78,000 characters equals sixty-two typewritten pages according to the old standard. An obsolete standard. No counting by standardized pages anymore, neither little nor big. But the detailed data of a sculptor’s career, sixty-two typewritten pages worth, have finally been recorded on the last pages of Ildikó Várnagy’s album, a veritable monograph. You can only read this last section with a magnifying glass, and you couldn’t possibly count the number of exhibitions. Bibliographical and biographical facts, one after the other, almost as if incidentally, at the end of the 344 page volume.
The life of a sculptor, in a book. A distinguished work, tastefully presented on unglazed matte paper, about a kilo and a half. The weight? Indeed, how much of the weight of the sculptures can one sense from these pages?
The question is moot. You can’t really see the sculptures anywhere at identified venues, galleries, private collections, the places where one finds works of the plastic arts. They are scattered here and there, perhaps at a friend’s place, a studio, for the most part inaccessible. There is not a single one (though I may be wrong) in any public space. You cannot walk around them, climb them, lean on them, wait beside them for a friend, a lover, a broker. These works of art created for three-dimensional space are forced to withdraw, as if they were hiding, escaping into meta-spaces, or wishing to emerge from the flat plain.

Information shown =
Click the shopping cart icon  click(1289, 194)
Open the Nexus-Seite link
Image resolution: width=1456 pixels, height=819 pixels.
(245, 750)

Task statement = In the excerpt about Ildikó Várnagy's album, how many pages does the volume have?

Solution for this task = 344 pages.